You are viewing a plain text version of this content. The canonical link for it is here.

Posted to common-user@hadoop.apache.org by 梁李印 <li...@aliyun-inc.com> on 2012/08/04 15:59:06 UTC

答复: 答复: MapReduce shuffle question

The optimization you mentioned is reduce-task locality-aware. Unfortunately,
the current scheduler doesn't consider the reduce task's data locality. So a
reduce task can be scheduled to any node with free slots.
The following jira is discussing this problem:
https://issues.apache.org/jira/browse/MAPREDUCE-2038

Liyin Liang
-----邮件原件-----
发件人: Satheesh Kumar [mailto:nkseam@gmail.com] 
发送时间: 2012年8月4日 1:47
收件人: common-user@hadoop.apache.org
主题: Re: 答复: MapReduce shuffle question

Thank you. One more follow up question:

Are there any optimizations to run map and reduces on the same nodes so
that data is not transported across the network?

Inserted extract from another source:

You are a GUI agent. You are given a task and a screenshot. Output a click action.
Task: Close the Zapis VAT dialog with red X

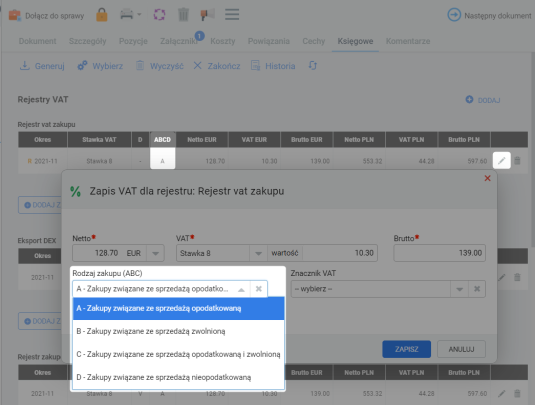click(488, 178)
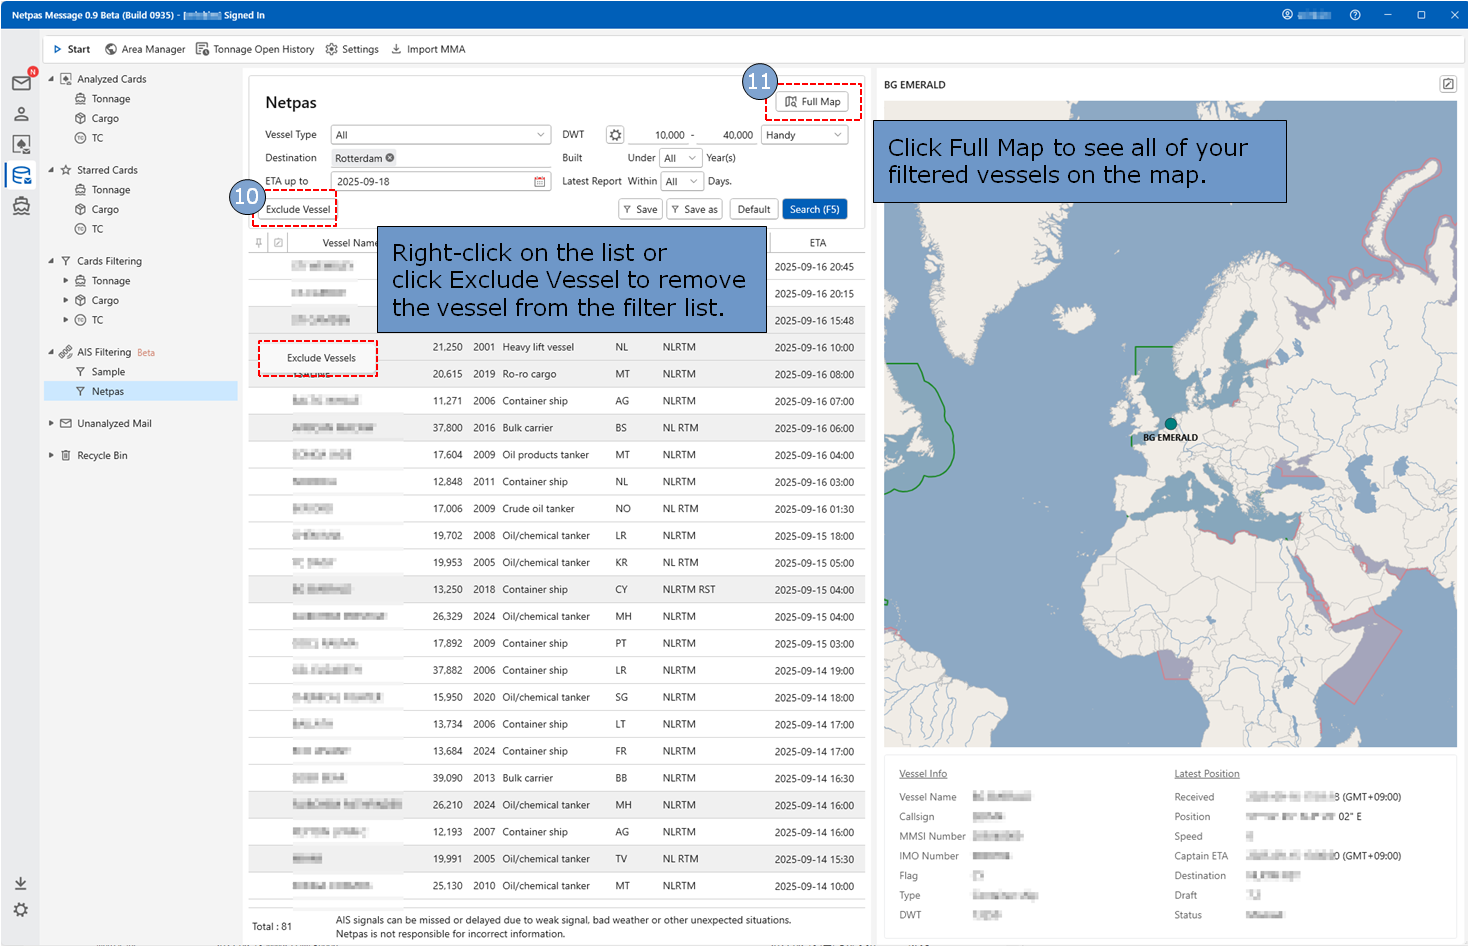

Generally, how often and
what % of map output is actually transferred over the network to reduce
nodes?

Thanks,
Satheesh

On Fri, Aug 3, 2012 at 7:33 AM, 梁李印 <li...@aliyun-inc.com> wrote:

> When a map task is done, its output is always flushed to the disk and
> merged
> to one file.
> The benefit is that if the reducer is failed, the map need not to re-run.
>
> Liyin Liang
>
> -----邮件原件-----
> 发件人: Satheesh Kumar [mailto:nkseam@gmail.com]
> 发送时间: 2012年8月3日 21:23
> 收件人: common-user@hadoop.apache.org
> 主题: MapReduce shuffle question
>
> Team, can someone please clarify the following question?
>
> In the map phase, the map output is written to the local disk. And in the
> shuffle phase, the map output partitions are transferred to reduce nodes
> using http. So, my question is assuming there are no spills (data set is
> small enough to accommodate this), will the map output be transferred
> directly from memory to the reduce nodes using http without a disk access
> to write the map output? Or, is the map output always flushed to the disk
> before transferred to reduce nodes?
>
> Appreciate the help.
>
> Thanks,
> Satheesh
>
>